Dopo l’omelia della Messa, di solito, si osserva un attimo di silenzio. Ricordiamo che l’OGMR infatti dice: “È opportuno, dopo l’omelia, osservare un breve momento di silenzio”. Questo ci da l’opportunità di riflettere sulla differenza che c’è fra il silenzio pieno e il silenzio vuoto. Il silenzio vuoto è il più comune, è il silenzio dello stare zitti ma che non si riempie di nulla, solo di pensieri che vagano. In fondo non possiamo dire che è colpa nostra, in quanto in realtà non siamo abituati al silenzio, a quel senso di pienezza che viene dal sapersi abbandonare alle suggestioni dell’eterno.
Poi, oggi come oggi, siamo anche sfavoriti dal fatto che si fa un cattivo uso dell’amplificazione, pur necessaria entro certi limiti. Molte delle nostre chiese non sono fatte per essere amplificate, quindi la stessa amplificazione è solo un fatto posticcio, qualcosa che è lì dove non dovrebbe essere. Questa amplificazione riempie ancora di più di rumore le celebrazioni, se non usata bene.

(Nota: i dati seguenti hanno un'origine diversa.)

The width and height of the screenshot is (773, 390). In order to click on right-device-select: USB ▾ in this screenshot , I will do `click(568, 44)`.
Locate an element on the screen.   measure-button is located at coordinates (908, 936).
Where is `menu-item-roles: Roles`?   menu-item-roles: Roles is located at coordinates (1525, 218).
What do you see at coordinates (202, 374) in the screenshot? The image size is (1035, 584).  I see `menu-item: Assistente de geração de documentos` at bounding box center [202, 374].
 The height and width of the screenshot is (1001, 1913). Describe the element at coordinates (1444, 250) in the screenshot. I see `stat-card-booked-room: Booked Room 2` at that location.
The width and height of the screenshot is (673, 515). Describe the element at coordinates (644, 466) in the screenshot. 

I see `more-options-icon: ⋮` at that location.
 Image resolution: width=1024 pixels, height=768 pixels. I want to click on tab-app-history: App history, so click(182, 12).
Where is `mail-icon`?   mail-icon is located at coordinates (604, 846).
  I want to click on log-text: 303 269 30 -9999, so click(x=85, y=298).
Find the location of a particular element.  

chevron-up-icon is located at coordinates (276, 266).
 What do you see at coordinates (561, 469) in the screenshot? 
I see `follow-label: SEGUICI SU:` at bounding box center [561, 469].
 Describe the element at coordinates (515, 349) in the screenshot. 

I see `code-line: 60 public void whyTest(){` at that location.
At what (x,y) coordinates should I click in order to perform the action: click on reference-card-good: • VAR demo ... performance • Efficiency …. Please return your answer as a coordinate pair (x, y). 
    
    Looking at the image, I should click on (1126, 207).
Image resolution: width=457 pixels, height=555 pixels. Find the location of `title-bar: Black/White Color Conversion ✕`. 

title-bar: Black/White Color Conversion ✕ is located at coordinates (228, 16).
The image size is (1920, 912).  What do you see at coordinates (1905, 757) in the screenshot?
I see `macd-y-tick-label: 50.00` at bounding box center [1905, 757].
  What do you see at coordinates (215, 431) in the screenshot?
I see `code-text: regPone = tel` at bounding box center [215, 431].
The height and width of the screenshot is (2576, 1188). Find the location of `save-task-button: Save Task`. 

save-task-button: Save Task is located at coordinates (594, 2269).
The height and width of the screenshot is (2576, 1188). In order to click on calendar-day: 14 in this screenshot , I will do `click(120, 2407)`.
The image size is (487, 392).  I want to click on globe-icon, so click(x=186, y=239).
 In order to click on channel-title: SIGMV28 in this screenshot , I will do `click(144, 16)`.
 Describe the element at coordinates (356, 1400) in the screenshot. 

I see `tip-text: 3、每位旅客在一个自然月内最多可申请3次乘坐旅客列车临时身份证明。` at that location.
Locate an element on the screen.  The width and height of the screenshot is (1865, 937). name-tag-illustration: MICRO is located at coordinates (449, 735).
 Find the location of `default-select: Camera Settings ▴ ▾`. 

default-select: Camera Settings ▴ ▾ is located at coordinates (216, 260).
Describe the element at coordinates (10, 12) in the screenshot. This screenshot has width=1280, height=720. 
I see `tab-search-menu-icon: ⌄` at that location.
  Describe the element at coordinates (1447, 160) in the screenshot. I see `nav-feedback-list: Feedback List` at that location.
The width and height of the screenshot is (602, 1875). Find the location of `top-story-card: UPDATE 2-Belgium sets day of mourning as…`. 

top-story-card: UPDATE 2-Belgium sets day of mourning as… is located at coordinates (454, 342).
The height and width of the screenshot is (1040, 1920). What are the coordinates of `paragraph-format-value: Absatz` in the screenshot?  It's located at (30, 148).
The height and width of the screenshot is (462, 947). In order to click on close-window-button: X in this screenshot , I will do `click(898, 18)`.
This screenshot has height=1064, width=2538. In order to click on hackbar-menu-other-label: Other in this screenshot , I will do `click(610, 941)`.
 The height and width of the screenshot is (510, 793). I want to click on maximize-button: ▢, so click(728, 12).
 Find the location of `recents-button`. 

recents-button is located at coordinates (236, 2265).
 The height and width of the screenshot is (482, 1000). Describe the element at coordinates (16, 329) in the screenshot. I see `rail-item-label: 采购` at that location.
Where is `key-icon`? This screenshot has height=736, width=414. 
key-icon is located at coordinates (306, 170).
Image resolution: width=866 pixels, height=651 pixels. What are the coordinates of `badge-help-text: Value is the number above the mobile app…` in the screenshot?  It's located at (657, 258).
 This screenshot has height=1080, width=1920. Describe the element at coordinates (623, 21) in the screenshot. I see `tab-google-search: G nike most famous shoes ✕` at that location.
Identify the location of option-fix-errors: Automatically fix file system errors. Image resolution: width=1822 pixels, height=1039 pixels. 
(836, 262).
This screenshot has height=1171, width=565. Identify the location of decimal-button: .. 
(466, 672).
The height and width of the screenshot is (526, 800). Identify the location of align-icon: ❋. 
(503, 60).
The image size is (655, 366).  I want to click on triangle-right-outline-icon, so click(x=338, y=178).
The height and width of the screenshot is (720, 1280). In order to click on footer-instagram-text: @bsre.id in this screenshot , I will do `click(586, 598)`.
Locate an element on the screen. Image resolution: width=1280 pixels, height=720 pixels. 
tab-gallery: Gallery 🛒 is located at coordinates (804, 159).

Io credo sarebbe saggio che il sacerdote, prima di terminare l’omelia, sappia suscitare suggestioni che poi lascia alla meditazione dei presenti, ma cose che possono riguardare tutti nella loro vita di fede. Senza strafare, ma pure senza troppi sociologismi. Perlomeno sarebbe un silenzio denso di riflessione, per poi sperare nel silenzio integrale, quell’immersione nei significati che è così profonda che ci lascia come in uno iubilus nell’alleluia, senza possibilità di trovare parole che sappiano dire l’indicibile.
Aurelio Porfiri
Dici bene Aurelio. La realtà della mia osservazione purtroppo però mi dice che si contano sulla punta delle dita i sacerdoti che lasciano il tempo di silenzio. I più addirittura concludono l’omelia invitando a professare la nostra fede! Forse per non far pensare troppo a quello che hanno detto… Scherzo, ma non troppo però.